El Celta queda en el camino. Con honor y también con la desazón de que sus opciones se escaparon en una inexplicable desconexión en la ida jugada en el Sánchez Pizjuán, cuando con un gol en contra se lanzó a por el rival como si no hubiera mañana y recibió tres tantos más a la contra. Esa losa propició ayer una estrategia de remontada con una cierta invitación al desorden. Lo hubo en el recibimiento rico en fervor de su gente al equipo, en la alineación planteada por Berizzo encomendando a varios de sus hombres partir de posiciones no habituales, en la incesante lluvia que acompañó al juego y convirtió el renovado césped de Balaídos en un resbaladizo escenario. Estaba el condimento, pero faltó ingrediente porque el Celta no acabó de llegar al partido con el frenesí aguardado. Se lo impidió el Sevilla, que avisó de inicio con un intento de Krohn-Dehli que se fue al lateral de la red y que partió de una perfecta organización colectiva para encontrar espacios con el balón y conseguir que el rival corriese tras ellos.
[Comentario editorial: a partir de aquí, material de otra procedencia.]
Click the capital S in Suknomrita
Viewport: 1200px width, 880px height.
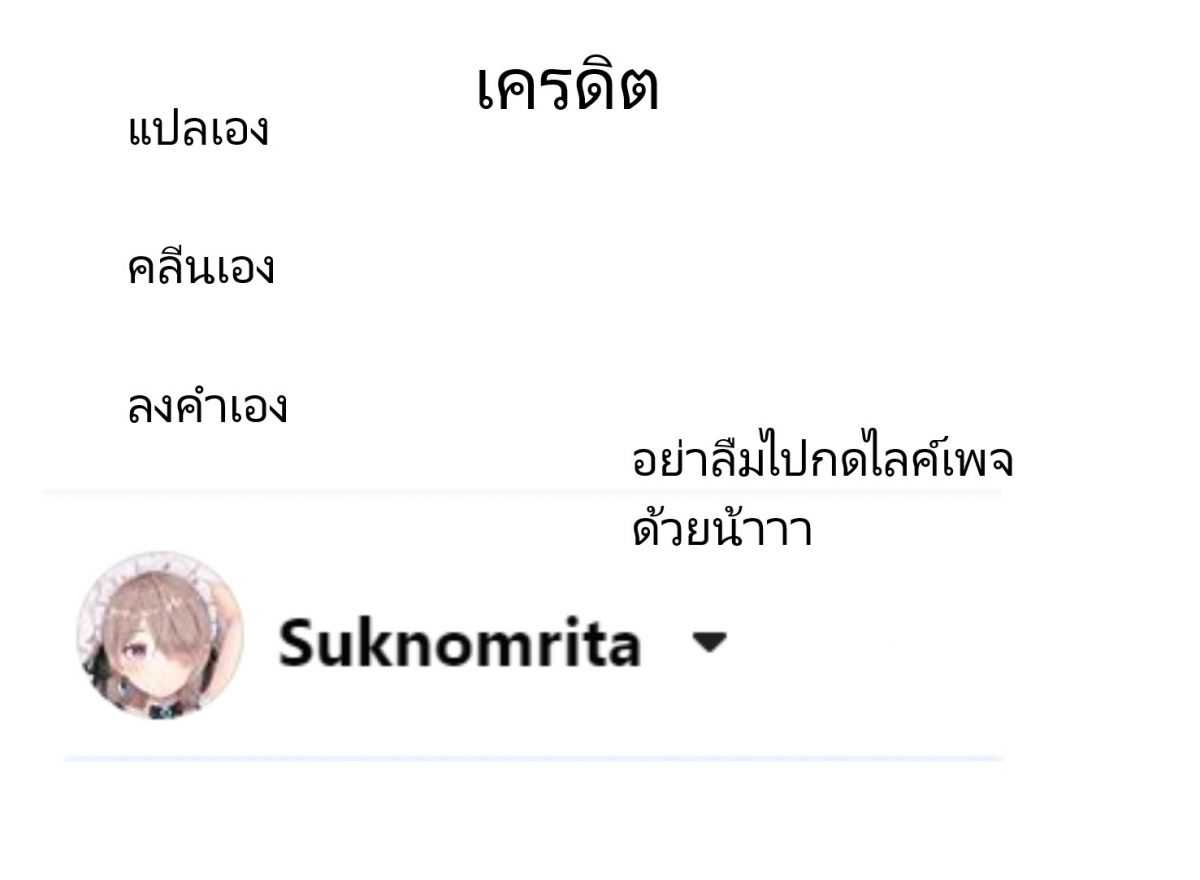pyautogui.click(x=299, y=642)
Tuvo paciencia el Sevilla y así consiguió templar gaitas, detalle que en Galicia no es baladí.
Pero el Celta estaba allí para hacer ruido. Se ancló al gran Orellana, que en un once plagado de hombres de ataque asumió la misión de retrasar su posición más de lo acostumbrado para marcar tiempos. Y sin prisa, pero sin pausa, en una demostración de que, en efecto, noventa minutos es mucho tiempo en futbol, el Celta comenzó a creer. Lo hizo desde el riesgo de descubrirse atrás, pero con la gasolina de lograr un gol antes del descanso, un ejercicio de fe de Iago Aspas, que encontró a Orellana en un cambio de orientación y galopó cincueta metros para llegar a la devolución y enviar la pelota a la red. Balaídos necesitaba ese empujón, lo precisaban los futbolistas del Celta, que empezaron a agitar los brazos, a animar, dar ánimos y de paso intimidar a su oponente.
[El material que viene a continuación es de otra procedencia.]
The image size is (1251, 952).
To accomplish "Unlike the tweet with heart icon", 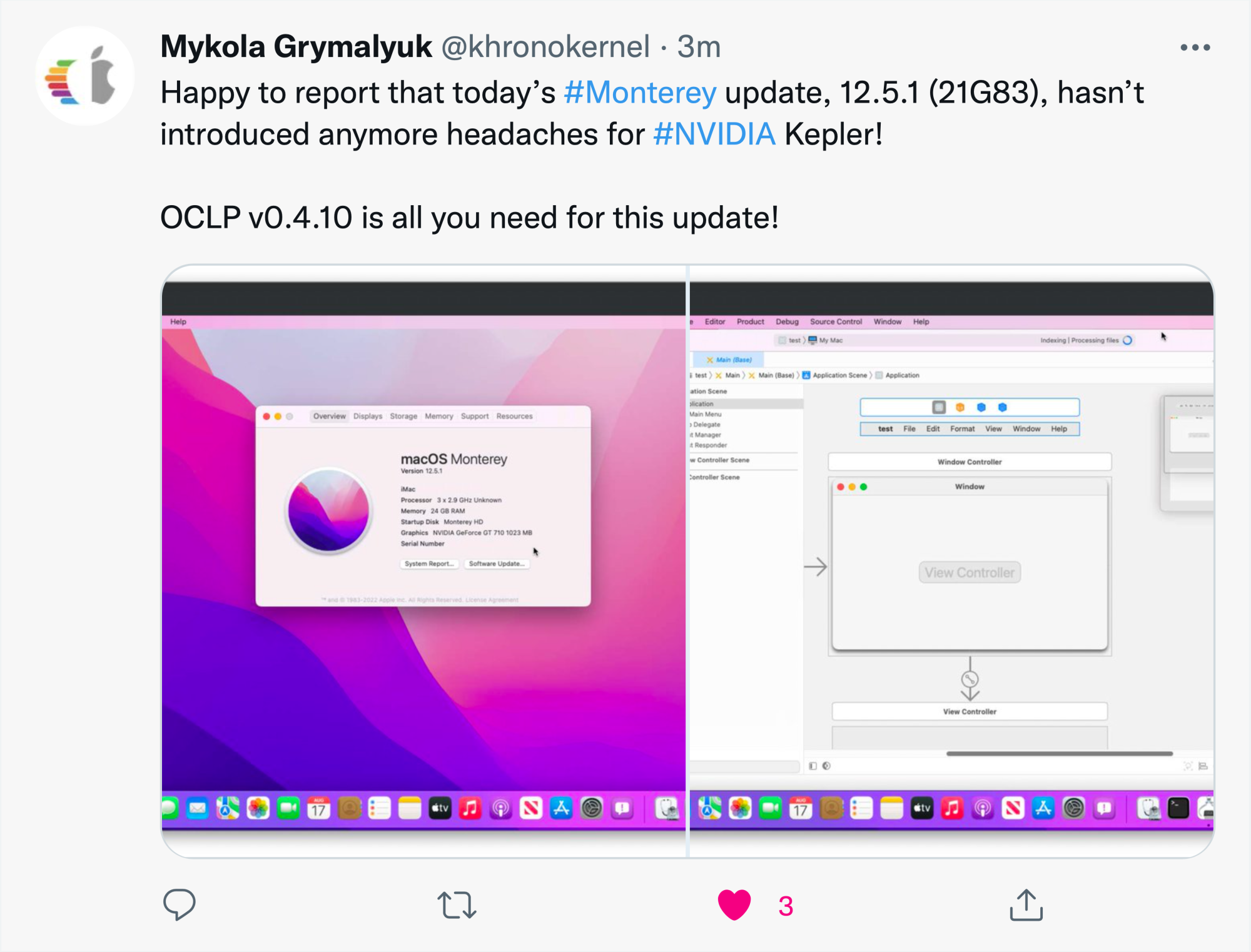I will pos(734,905).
Y el Sevilla perdió el hilo del que había tirado durante media hora. Lo hizo bajo una cortina de agua que revestía el intento local con el barniz de la épica. El Celta luchaba contra el pasado que le sepultaba en el marcador, el destape que le exigía repararlo y su dificultad para defender algunas acciones, como los balones al área. En uno de ellos Ibarra cabeceó al poste justo antes del descanso un remate franco.
El receso y todo lo acontecido en los minutos anteriores invitó a pensar que la noche estaba para el Celta, que la Copa iba a escribir su enésimo sorprendente giro. Marcó Aspas en pleno chaparrón de agua y de fútbol y con 35 minutos por jugar las caras mudaron. El gesto sevillista apretó mandibula y Emery retiró a Ibarra para dar cancha a Nzonzi mientras Balaídos abrazaba el estrépito. Sólo la Copa puede dar momentos así, pero justo en plena ilusión celeste llegó el anticlimax: Banega recibió entre líneas, se orientó y remató cruzado para salvar la estirada de Rubén Blanco. El clamor sevillista en el festejo delató que estaban pasando un momento apurado.
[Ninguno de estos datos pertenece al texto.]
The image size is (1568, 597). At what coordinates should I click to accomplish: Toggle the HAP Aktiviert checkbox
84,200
El gol de Banega obligaba al Celta a meter cuatro más para culminar el más difícil todavía. No estaba la noche para descartar nada. Casi de inmediato Guidetti sacó un penalti en el que era más dudoso discernir si Sergio Rico le había tocado que resolver que, en ese caso, el meta debía de haber salido expulsado si se aplica el actual reglamento. Hubo penalti, tarjeta amarilla y balón al palo del sueco. Para entonces el césped ya era una piscina que dificultaba el discurrir de la pelota. Se disipó, entonces sí, la emoción, pero jamás el esfuerzo. Hasta el final, hasta que empató Konoplyanka y una evitable amonestación cuando ya nada se sustanciaba eliminó a Nzonzi de la final. El premio fue para el Sevilla, el aplauso para los dos.